Chegada a hora da refeição, uma das duas generalas alinha as crianças, saca de seis caixinhas plásticas de cores diferentes e distribui por todas, um conteúdo que nenhuma rejeita, parece-me cenoura em pauzinhos e panadinhos de frango, nada mau para refeições de piquenique, não fora repetirem-se dia após dia. E comenta uma delas, vitoriosa: “Este ATL funciona lindamente!”, enquanto dá mais ordens, “Esteja quieto”, “limpe a boca”, “acabe a sua refeição”, num louvável automatismo repleto de impessoalidade, seis pessoas tratadas como um todo, e vejam bem que, neste caso, não me parece nada que esse todo seja meramente a soma das partes: há seis cabeças diferentes, seis personalidades únicas, ali tidas como um grupo acéfalo, mas quem sou eu?
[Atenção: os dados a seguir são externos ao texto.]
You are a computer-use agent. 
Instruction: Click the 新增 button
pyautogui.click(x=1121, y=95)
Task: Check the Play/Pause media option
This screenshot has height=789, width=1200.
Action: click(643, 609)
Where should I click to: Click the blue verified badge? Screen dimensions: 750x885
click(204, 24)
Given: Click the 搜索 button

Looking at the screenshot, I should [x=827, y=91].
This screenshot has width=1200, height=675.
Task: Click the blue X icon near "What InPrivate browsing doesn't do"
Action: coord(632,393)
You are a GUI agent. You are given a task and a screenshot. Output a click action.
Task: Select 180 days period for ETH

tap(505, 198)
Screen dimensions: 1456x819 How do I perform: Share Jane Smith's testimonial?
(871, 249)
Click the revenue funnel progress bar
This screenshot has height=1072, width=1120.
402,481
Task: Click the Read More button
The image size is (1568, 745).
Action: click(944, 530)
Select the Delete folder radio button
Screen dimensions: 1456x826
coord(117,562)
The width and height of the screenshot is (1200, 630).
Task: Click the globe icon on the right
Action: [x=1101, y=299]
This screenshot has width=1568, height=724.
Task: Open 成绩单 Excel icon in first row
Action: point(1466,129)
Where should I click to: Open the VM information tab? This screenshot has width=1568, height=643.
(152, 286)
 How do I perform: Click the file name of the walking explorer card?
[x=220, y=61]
Notei apenas que, naqueles dias, não ouvi nenhuma daquelas crianças rir daquela forma que só a infância permite - e que alguns adultos, felizmente, conservam -, um riso gutural, solto e livre, vindo das entranhas e projectado pelos ares, que os meus ouvidos ainda guardam na enorme caixinha das saudades que é o coração. 


07/08/2020

Chatos do nosso Portugal # 2

Putos irritantes que só porque estão assaz excitados por estarem de férias, desatam a chamar “papá” ao pai [indiferente] e “mamã” à mãe [chateada dos chifres], com uma insistência e para aí um decibel acima do aceitável, esfrangalhando os frágeis nervos (ópticos incluídos) de vulneráveis como eu.

(Também existem na versão acompanhados ao violino desafinado por pai porreiro e mãe fixe, “Vamos comer um gelado”.)

[Isto foram anos engasgado aqui na glote, perdoai. Hoje, sem outro assunto de momento, desentalei a gosma - sem máscara e tudo.]